Its Web interface allows encryption key configuration. It can be configured to act as a wireless client to bridge powerline network segments.

Linksys, Irvine, Calif., has a well-rounded lineup of HomePNA equipment. For client connectivity, a HomeLink 10M PC Card ($70) and a HomeLink 10M USB Adapter ($70) were tested. When used with Windows XP clients, they require no driver disk or floppy. Drivers for other operating systems are supplied, however.

The HomeLink 10M PC Card provides connectivity to a laptop. Like most HomePNA devices, the unit features two RJ-12 connectors: one for the phone line and another as a pass-through connector. This allows integrators to daisy-chain HomePNA devices. The HomeLink 10M USB Adapter was connected to a laptop and a PC for testing. The unit, which derives power from the host's USB port, would not operate off the laptop's USB 1.0 port. It worked fine connected to a desktop with USB 2.0 ports. Linksys should explore making an externally powered version.

The HomeLink Phone Line 10M Ethernet Bridge ($200) was used to connect a PNA network to a wired network during one test, and to connect a CAT5 client to a PNA network in another. The bridge features two RJ-45 jacks that share a single port: one for connection to a PC, the other for a network switch or cable modem. The units are stackable, and multiple units can be connected to a switch to bridge PBX extensions into a single data network.

Linksys' HomeLink Phone Line 10M Router ($150) is designed for combination CAT5/HomePNA networks. It features an RJ-45 jack for a wired network and three PNA ports. That RJ-45 jack has a straight-through/crossover switch. Two PNA ports are for networking and the third has a built-in filter for a phone extension. The Linksys unit supports PPoE, provides a DHCP server, features port forwarding and a DMZ. It also can filter traffic by IP address or port, somewhat useful for PC-centric parental control.

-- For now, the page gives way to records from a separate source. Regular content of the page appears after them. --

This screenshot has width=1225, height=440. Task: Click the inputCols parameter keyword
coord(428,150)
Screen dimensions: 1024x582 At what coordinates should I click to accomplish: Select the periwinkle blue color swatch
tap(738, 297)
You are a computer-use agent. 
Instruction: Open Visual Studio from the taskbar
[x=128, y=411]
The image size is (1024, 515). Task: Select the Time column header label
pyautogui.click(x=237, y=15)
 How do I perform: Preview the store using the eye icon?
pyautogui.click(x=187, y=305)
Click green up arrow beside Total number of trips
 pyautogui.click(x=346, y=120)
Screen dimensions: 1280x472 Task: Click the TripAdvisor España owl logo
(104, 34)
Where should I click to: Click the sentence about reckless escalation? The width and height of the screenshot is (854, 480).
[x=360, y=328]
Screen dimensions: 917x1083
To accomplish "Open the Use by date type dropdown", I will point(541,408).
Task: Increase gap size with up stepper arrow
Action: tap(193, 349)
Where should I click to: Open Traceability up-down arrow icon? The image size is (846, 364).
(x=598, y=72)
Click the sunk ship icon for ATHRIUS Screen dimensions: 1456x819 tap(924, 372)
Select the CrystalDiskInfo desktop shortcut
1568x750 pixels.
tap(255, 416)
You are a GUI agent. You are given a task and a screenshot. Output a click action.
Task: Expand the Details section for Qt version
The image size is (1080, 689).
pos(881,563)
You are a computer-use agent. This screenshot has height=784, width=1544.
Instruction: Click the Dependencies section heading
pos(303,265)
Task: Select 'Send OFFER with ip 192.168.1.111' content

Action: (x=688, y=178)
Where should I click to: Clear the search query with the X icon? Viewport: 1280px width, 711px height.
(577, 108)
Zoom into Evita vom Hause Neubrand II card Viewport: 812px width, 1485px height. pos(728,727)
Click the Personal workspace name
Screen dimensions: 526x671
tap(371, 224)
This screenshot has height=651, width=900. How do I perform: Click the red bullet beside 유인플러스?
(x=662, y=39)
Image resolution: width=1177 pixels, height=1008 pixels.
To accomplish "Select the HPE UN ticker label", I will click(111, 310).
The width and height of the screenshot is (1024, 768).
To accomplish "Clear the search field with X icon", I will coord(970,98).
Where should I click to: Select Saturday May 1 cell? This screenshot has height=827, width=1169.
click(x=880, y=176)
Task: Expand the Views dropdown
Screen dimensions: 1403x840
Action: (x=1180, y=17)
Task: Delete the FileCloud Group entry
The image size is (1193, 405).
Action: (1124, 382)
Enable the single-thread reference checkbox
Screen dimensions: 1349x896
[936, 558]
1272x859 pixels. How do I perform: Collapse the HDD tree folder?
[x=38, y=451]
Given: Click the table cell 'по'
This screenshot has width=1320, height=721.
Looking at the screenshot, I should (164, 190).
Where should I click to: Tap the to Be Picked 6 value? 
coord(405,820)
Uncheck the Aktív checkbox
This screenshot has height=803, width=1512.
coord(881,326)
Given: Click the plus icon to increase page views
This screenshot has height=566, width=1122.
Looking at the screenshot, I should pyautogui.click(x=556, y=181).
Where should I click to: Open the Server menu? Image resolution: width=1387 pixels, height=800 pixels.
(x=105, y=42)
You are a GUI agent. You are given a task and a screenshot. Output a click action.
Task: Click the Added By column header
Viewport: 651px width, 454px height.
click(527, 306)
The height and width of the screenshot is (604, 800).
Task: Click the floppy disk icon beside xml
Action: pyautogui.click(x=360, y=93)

Going a step beyond, the device can work as a sole router/gateway or alongside other routers. It supports both dynamic and static routing. Setting up the router was straightforward.

Engineers tested the Linksys HomePNA gear on active and inactive home extensions and found it easier to set up than any other networking technology. Two streams of Web-chat video were sent across a phone network with reasonable video quality; continuous audio was played across the same extension without dropouts.

The Corinex CableLAN Adapter ($123) is an Ethernet-to-coax bridge that transmits network data over coax using the DOCSIS cable modem standard. Its F connector plugs into a cable TV outlet, and the included CAT5 cable connects it to a PC or switch. A push button configures the RJ-45 port for straight-through operation with a PC, or crossover use with a network switch. No drivers are required. A utility for configuring the passphrase and displaying the MAC addresses and connection speeds of other units on the network is included. The units worked very well— engineers saw no interference with consumer-electronics devices but interaction with a PC TV tuner was noted and eliminated with a filter.

While coax jacks aren't as ubiquitous as power outlets or phone jacks, this technology experiences less line noise, and is therefore a good technology for joining floors with guaranteed bandwidth. Its 700-meter range also makes it useful for multifamily and multibuilding dwellings.